Family of Frankensteins – the Noodling


I said yesterday that I usually have to force myself to stop working on an illustration otherwise I run the risk of noodling at it until I’ve messed it up. One of the dangers of working on art in Photoshop is that you can noodling on the piece in even greater detail and far longer than you can a piece on paper or canvas. With all the layers and the ability to undo the things you don’t like you spend hours on some fussy bit, decide you don’t like it, delete it and then spend a few more hours fussing at it differently. Because I know how easily I can get caught doing that I try to finish the majority of my illustrations before I scan them into the computer. I want to use Photoshop as sparingly as possible.

For this piece I used the program to bump up the color and to add some highlights that I didn’t manage to do on the original.

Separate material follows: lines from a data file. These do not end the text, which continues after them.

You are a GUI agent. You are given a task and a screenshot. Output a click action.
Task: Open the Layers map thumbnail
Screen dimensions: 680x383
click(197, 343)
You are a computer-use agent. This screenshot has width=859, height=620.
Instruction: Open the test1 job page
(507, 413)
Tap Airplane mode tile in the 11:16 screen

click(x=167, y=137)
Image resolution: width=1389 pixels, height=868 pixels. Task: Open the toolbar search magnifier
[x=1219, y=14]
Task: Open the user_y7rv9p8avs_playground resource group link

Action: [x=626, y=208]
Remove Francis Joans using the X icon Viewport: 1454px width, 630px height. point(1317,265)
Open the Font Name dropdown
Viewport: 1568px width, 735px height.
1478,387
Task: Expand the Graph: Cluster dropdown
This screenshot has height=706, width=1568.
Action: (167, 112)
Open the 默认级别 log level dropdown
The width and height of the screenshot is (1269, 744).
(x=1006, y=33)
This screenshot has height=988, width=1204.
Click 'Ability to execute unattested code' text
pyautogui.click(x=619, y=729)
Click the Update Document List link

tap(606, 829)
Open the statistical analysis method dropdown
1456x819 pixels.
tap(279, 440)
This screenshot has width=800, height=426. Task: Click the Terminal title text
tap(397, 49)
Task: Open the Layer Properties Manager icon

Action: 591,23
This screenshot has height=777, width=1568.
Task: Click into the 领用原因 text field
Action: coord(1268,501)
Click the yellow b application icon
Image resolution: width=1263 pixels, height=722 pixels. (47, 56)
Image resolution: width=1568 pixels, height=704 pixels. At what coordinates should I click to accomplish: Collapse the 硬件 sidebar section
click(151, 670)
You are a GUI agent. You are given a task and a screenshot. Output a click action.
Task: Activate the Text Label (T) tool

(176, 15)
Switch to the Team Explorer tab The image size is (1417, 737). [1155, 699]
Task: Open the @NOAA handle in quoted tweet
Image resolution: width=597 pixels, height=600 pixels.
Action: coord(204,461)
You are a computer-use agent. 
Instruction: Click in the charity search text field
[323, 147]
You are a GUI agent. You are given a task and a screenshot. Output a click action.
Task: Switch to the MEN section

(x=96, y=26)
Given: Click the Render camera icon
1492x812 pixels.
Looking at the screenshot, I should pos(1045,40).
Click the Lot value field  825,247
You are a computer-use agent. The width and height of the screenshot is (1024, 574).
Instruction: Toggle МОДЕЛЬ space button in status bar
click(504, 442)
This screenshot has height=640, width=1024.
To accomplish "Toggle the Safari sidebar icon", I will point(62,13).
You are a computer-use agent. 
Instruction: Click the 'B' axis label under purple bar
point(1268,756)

I like the more vibrant (garish) colors but I’m not sure that this is actually an improvement over the original painting.

Family of Frankensteins


I finished this painting recently. It had been a few weeks since I participated in the Watercolor Course and I wanted to see what I could do without the time limit imposed by being in class. It took a couple of weeks to do from start to finish – mostly because I could only work on it a bit at a time. Unless the effect you’re going for is a big smeary mess you need to wait for the paints to dry between layers. So I’d get ten or twenty minutes of painting in each day until I finally decided I should stop. I’m a big noodler when I’m doing art so I generally have to decide that I’ve done enough at some point and walk away. I’ve learned that I can mess up a piece with too much noodling.

Watercolor 3/19/10 – Creepy Cuddles


This is the last of the paintings I did as a student for Molly Murrah’s Watercolor Magic. If you ever watch the class videos you’ll occasionally hear my voice making comments or asking questions. You’ll also see the painting exercises I did as part of the class.

Molly is doing a new Watercolor Course starting soon. The live sessions are free to attend and can be watched here starting at 10 am (Seattle time). I’m not one of the students this time around but I’ll be relaying comments and questions from the class chatroom so you might hear my voice during the broadcast.

Watercolor 3/19/10 – Groovy


The final week of the Watercolor Course wasn’t as satisfying as the previous ones. That’s no slight on the teacher. The trouble was that I’d started to feel enough mastery over the medium that I just wanted to paint what I wanted to paint. I didn’t feel like doing more exercises. I was a little more ambitious with the side paintings I planned and felt a little frustrated that I didn’t have time to work on them. I was in class as a proxy for creativeLIVE’s online audience so it was inappropriate for me to ignore the assigned work to do my own thing.

This one didn’t get finished.

Watercolor 3/12/10 – Dogtective


I did my favorite paintings on the third week of class. At point I’d gotten used to the paints and tools enough that I could begin to predict what sort of image I’d be able to end up with.

I’m not that big a fan of stories of anthropomorphic animals. I enjoy Bugs Bunny, Daffy Duck and company but I have a harder time wrapping my mind around them when they appear in serious works like Omaha the Cat Dancer, Hepcats and Grandeville. In those works the animal nature of the characters is usually intended metaphorically. The characters are cats, monkeys, badgers and whatnot only up to a point. The question of how a civilization of multiple sentient animal species (many of which are prey to each other in our world) arose is pretty much ignored. I have a tendency to world build down to tiny details in my own work and to deconstruct the worlds built in stories of other writers and artists. The closer the story is drawn to “reality” the harder a time I have in just accepting it.

One of the few anthropomorphic adventure comics that I’m able to read without getting bogged down in questions of why a horse and canary are the same size (and having sex) is Usagi Yojimbo. That one probably works for me because Stan Sakai’s art is blatantly cartoony. I can take it seriously because the art isn’t realistic. Go figure.